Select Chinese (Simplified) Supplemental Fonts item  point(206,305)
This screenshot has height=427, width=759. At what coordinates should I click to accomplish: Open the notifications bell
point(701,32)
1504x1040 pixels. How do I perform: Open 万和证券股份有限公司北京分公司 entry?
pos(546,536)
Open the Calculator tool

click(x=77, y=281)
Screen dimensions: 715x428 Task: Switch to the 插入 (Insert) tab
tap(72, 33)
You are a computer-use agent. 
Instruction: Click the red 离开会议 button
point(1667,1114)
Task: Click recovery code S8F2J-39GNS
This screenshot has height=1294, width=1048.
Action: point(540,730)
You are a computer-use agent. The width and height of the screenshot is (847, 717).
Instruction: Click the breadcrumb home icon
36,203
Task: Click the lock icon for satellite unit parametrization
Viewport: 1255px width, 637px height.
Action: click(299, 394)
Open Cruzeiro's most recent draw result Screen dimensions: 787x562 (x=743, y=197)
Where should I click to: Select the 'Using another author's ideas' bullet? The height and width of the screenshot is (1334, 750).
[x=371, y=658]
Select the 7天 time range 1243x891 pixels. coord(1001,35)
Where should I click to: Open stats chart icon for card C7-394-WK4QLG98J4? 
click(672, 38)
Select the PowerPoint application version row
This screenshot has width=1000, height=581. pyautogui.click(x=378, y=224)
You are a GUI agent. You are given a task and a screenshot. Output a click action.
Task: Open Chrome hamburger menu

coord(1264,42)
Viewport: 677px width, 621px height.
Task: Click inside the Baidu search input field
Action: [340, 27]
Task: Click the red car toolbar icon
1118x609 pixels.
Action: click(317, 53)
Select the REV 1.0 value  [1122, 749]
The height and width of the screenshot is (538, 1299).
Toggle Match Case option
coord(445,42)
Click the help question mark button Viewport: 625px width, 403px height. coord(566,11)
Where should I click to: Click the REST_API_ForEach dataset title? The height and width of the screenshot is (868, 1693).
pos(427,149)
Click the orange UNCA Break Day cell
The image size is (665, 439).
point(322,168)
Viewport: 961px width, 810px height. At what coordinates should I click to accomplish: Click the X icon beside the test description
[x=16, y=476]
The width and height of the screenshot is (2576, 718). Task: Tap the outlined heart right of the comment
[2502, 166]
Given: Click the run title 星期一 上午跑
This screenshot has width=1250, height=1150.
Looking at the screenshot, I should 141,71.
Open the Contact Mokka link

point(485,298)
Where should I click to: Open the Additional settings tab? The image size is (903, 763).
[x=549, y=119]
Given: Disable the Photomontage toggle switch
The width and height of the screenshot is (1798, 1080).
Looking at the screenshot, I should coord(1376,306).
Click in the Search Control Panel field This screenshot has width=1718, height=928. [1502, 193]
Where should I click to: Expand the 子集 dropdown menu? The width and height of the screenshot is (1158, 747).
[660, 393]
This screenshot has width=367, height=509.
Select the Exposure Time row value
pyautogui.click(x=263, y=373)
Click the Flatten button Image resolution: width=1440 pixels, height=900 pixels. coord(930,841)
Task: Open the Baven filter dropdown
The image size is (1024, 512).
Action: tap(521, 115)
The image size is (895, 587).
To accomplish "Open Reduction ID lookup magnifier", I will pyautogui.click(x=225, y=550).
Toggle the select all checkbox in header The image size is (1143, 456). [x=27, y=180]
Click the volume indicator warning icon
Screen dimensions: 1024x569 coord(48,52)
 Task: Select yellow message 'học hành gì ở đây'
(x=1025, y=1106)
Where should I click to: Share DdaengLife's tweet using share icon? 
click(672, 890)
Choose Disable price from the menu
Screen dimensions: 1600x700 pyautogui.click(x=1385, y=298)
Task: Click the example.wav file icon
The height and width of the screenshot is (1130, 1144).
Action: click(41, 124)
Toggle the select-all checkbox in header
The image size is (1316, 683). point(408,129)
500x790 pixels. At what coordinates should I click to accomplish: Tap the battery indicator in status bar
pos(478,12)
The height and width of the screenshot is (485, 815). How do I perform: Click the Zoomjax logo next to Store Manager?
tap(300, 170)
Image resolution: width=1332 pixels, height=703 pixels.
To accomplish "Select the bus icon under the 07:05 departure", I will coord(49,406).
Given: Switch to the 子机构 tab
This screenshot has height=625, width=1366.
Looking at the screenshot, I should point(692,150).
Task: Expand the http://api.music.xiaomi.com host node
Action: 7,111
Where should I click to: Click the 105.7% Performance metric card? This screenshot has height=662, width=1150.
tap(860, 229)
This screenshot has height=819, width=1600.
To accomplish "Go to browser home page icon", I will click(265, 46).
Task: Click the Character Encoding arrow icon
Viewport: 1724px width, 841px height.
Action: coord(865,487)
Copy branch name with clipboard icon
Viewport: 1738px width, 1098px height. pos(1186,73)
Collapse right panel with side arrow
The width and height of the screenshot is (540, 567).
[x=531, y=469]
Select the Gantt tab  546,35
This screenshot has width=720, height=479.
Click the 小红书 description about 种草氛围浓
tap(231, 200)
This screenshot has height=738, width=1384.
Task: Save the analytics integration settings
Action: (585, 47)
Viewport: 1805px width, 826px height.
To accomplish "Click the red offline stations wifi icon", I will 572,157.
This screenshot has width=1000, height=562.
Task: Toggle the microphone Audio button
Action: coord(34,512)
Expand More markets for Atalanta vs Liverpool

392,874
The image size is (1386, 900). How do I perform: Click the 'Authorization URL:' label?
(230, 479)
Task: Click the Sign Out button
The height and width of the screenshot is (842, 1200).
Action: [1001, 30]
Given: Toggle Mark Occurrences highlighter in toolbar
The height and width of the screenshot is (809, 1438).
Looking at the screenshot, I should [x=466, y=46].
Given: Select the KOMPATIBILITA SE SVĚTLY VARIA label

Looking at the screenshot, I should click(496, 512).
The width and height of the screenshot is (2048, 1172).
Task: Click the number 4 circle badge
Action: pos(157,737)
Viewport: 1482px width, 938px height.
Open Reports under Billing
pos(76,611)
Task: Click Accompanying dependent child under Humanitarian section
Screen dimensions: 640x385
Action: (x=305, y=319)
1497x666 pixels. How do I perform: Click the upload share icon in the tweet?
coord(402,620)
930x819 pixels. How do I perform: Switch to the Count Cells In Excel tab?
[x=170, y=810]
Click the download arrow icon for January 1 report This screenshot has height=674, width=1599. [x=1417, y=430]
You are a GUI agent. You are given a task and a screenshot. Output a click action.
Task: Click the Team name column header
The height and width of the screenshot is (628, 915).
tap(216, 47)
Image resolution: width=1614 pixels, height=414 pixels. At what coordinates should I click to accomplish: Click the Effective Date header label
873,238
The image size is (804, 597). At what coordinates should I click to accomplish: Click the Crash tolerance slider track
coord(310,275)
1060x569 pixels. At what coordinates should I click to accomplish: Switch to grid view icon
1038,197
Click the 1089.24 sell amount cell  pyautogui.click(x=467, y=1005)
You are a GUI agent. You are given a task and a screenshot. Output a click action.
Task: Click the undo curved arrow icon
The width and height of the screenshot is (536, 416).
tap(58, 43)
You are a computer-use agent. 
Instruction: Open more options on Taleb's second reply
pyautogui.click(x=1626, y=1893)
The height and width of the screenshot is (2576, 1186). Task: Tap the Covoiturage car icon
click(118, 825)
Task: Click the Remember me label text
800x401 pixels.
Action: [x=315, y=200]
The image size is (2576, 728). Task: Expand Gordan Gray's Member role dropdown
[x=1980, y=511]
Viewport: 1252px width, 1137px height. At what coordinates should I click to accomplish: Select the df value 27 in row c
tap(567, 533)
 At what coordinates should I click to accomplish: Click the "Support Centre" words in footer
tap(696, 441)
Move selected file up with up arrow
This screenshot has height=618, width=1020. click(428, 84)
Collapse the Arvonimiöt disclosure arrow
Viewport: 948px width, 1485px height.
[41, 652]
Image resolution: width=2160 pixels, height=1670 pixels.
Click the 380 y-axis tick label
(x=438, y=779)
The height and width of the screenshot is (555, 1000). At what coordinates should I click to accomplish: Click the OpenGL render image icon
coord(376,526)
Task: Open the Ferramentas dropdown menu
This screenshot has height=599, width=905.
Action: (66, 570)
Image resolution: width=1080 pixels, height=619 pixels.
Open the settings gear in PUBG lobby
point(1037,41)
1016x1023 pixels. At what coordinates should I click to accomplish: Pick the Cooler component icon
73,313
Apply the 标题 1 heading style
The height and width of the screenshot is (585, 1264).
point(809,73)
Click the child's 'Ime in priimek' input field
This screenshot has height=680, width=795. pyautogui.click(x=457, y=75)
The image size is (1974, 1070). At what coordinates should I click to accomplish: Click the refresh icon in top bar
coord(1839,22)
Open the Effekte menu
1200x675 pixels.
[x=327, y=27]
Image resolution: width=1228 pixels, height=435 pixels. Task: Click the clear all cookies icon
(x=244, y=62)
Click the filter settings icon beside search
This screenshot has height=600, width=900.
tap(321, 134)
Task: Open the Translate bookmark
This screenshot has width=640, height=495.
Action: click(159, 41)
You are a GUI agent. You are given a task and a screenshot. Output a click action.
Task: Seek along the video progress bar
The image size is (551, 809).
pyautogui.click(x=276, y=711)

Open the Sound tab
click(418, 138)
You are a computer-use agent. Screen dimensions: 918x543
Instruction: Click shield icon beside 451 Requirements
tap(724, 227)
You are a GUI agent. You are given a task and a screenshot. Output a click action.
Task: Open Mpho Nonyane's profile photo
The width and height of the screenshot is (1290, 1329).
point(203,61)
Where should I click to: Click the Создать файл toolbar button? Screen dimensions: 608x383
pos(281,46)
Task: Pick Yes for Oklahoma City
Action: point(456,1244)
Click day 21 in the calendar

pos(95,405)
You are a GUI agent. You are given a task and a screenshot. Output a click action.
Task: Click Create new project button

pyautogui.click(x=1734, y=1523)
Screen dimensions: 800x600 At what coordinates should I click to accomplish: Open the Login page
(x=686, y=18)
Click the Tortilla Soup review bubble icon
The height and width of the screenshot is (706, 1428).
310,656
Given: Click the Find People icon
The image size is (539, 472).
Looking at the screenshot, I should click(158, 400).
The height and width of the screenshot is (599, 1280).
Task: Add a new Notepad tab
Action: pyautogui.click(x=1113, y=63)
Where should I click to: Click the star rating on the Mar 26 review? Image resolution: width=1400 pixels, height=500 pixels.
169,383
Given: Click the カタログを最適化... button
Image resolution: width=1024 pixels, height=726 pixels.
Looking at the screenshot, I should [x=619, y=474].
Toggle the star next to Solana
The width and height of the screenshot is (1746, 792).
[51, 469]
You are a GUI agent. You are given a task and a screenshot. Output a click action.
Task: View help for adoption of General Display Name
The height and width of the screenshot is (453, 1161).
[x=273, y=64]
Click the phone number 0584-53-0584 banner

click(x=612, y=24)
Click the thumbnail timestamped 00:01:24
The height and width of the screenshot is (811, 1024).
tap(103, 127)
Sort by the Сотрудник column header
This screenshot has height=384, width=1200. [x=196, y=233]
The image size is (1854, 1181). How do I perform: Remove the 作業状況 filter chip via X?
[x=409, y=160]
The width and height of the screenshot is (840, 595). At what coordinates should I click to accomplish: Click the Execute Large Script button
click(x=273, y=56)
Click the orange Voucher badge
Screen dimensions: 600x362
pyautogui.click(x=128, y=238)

★ ★ ★ ★ ★ ★ ★

● About this task
Scanning the data above, copy out every line where "computer" is found.

● Result of this task
You are a computer-use agent. 
You are a computer-use agent. The width and height of the screenshot is (847, 717).
You are a computer-use agent. 
You are a computer-use agent. Screen dimensions: 918x543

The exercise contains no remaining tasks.